(Beginning of Entries provided)
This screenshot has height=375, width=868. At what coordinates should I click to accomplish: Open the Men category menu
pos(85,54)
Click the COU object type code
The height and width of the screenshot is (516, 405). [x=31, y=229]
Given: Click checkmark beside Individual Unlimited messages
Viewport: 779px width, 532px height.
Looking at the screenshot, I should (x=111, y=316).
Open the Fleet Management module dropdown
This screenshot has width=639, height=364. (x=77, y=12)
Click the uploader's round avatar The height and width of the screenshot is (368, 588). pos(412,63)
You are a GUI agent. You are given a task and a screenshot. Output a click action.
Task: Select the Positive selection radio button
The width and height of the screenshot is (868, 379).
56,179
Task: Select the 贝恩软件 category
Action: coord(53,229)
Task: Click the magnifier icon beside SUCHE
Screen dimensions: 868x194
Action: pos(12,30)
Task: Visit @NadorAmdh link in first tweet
(End of Entries provided)
* **Task brief**
Would you return all of the material exactly as written?

* **Exercise solution**
This screenshot has height=375, width=868. At what coordinates should I click to accomplish: Open the Men category menu
pos(85,54)
Click the COU object type code
The height and width of the screenshot is (516, 405). [x=31, y=229]
Given: Click checkmark beside Individual Unlimited messages
Viewport: 779px width, 532px height.
Looking at the screenshot, I should (x=111, y=316).
Open the Fleet Management module dropdown
This screenshot has width=639, height=364. (x=77, y=12)
Click the uploader's round avatar The height and width of the screenshot is (368, 588). pos(412,63)
You are a GUI agent. You are given a task and a screenshot. Output a click action.
Task: Select the Positive selection radio button
The width and height of the screenshot is (868, 379).
56,179
Task: Select the 贝恩软件 category
Action: coord(53,229)
Task: Click the magnifier icon beside SUCHE
Screen dimensions: 868x194
Action: pos(12,30)
Task: Visit @NadorAmdh link in first tweet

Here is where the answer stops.